Bank: investor with precious metals ‘sitting on a gold mine’

While plenty of pundits are now starting to talk about the prospects for a US$2,000/oz gold price, ANZ analysts Daniel Hynes and Soni Kumari — while still expecting the metal to reach a record high in the second half of this year — note that the market’s risk appetite for other assets has improved, with investors believing stimulus measures will bring us back to more normal growth.

“A kick-start to another rally in the gold price remains elusive,” they said. The increase in risk appetite has become a strengthening headwind for gold.

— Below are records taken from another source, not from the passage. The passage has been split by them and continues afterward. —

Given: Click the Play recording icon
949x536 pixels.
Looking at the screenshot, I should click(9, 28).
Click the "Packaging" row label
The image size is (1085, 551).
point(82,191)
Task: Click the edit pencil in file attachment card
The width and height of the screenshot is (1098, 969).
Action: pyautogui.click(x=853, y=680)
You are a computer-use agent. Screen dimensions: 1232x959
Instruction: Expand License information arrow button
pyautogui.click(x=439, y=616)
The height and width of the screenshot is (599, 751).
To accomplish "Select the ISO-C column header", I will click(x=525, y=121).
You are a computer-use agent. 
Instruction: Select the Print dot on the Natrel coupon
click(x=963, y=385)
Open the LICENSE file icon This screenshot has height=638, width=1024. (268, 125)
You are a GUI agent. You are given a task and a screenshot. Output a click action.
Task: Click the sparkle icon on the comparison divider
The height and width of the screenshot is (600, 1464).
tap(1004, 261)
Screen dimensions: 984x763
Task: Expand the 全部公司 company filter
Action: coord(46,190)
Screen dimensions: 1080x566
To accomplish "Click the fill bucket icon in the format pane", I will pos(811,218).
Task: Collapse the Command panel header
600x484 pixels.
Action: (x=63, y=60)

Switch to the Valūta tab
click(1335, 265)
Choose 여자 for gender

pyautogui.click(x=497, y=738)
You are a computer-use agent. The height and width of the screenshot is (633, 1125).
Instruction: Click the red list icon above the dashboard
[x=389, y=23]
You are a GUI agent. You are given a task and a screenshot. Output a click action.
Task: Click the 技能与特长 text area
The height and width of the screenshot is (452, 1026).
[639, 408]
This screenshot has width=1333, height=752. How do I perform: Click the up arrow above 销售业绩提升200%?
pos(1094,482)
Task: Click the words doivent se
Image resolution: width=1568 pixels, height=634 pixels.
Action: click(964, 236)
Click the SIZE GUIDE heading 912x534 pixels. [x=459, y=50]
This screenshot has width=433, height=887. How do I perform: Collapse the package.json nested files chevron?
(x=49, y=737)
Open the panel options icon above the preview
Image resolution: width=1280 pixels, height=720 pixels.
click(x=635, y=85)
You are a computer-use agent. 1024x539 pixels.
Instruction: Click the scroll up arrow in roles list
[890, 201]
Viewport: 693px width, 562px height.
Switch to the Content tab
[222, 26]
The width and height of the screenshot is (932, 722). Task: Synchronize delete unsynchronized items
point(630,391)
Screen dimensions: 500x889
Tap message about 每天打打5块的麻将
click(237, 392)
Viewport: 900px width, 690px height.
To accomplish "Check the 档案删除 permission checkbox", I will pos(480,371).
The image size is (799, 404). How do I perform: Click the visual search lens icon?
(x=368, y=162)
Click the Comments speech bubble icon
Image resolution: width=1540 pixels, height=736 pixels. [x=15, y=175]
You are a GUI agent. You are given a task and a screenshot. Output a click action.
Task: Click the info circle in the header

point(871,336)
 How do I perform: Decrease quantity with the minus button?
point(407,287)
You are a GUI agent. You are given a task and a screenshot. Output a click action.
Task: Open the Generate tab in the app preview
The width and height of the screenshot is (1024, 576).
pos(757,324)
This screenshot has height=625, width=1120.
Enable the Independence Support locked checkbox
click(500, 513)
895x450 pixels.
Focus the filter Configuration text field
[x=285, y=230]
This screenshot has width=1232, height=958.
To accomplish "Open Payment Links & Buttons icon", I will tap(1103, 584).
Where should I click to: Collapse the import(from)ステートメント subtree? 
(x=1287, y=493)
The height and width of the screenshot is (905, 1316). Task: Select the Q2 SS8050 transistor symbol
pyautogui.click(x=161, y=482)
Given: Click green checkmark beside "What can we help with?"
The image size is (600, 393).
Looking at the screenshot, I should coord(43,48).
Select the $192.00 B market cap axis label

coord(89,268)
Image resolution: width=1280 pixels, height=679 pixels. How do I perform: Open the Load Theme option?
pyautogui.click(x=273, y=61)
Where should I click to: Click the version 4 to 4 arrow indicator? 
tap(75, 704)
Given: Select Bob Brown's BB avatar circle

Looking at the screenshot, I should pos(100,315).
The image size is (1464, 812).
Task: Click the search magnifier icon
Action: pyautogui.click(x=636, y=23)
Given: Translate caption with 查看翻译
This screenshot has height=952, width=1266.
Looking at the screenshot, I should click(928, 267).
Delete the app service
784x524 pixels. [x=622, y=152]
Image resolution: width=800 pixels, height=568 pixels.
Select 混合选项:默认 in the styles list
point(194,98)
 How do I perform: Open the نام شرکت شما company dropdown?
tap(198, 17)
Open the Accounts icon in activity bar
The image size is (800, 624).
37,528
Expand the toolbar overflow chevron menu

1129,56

But ANZ is remaining bullish: the macro-economic background is still challenging; the expansion of central bank balance sheets shows no sign of abating, while geopolitical tensions escalate.

“We think those investors who continue to raise their allocation to precious metals are sitting on a gold mine,” the analysts added.

But gold levels portfolios remain low

ANZ noted the US Federal Reserve statement that the current downturn is much worse than any recession since the Second World War.

“In this climate, we expect investor [gold] demand to remain strong,” the ANZ report continued.

A recent survey of US investors showed only 2% of them own investment grade gold.

Yet the WGC says an average US portfolio would have had risk-adjusted returns of between 3% and 7% if it included allocations of gold over the past decade.

Gold exploration, raisings continue at a high pace

The hills are alive, not with music (apologies to Julie Andrews), but with gold sampling and drilling.

As previously mentioned, the past week has seen a flood of announcements.

Here, therefore, is a sample of developments”

In terms of raising money, Xantippe Resources (ASX: XTC) — formerly graphite hopeful Peninsula Mines — brought in $1.25 million for its recently acquired Southern Cross gold project in the “gold rich” Yilgarn region of Western Australia. Directors tipped in an additional $100,000.

Advanced materials player Strategic Energy Resources (ASX: SER) raised $805,700 for drilling its Saxby gold project in Queensland and other ground.

Now that COVID-19 restrictions are easing, Gladiator Resources (ASX: GLA) will next month resume drilling at its West Australian Marymia gold project, and has added $150,000 to its bank account for the work.

Argonaut Resources (ASX: ARE) will begin drilling at a new prospect, Birties, at its Higginsville project in Western Australia. The company said the ground had been drilled in the 1990s, but it was believed that work had missed the mineralisation.

Dampier Gold (ASX: DAU) reported a maiden resource at that Credo Well gold project 40m north of Kalgoorlie where it has a joint venture with Torian Resources (ASX: TNR). The JORC resources totals 86,519t at 4.41 grams per tonne gold, for a contained 12,259oz. More ground is to be drill tested along a known gold corridor. The area was mined in the late 1800s.

Archer Materials (ASX: AXE) began life 13 years ago as a graphite play on South Australia’s Eyre Peninsula — back then optimistically dubbed as “the Pilbara of graphite” — and is now involved with advanced materials and quantum computing. However, it now reports several gold prospects on its ground in South Australia and NSW that it plans to explore.

Avenira (ASX: AEV) has been toiling away on a phosphate project but recently acquired the South Jundee gold project in Western Australia. The ground has been subject of several exploration programs over the years, most of those in the mid-1990s when gold was worth between US$300/oz and US$400/oz. Avenira said a new exploration strategy is needed: most of the historical work involved surface sampling and shallow drilling but the target lies under a considerable level of cover.

New concept to be used on Victorian historic field

Meanwhile, another player has joined the effort to revive Victoria’s long gold story. First Au (ASX: FAU) has acquired ground centred on the historical gold workings at Haunted Stream in East Gippsland.

Various mines were worked there back to the 1880s along an 8km strike, with production records indicating head grades of more than 28g/t.

But little or no modern drilling has been done to test at depth.

A new conceptual model of the ground will be evaluated. Several targets have been identified near and under old mine workings and are almost ready to be drill-tested.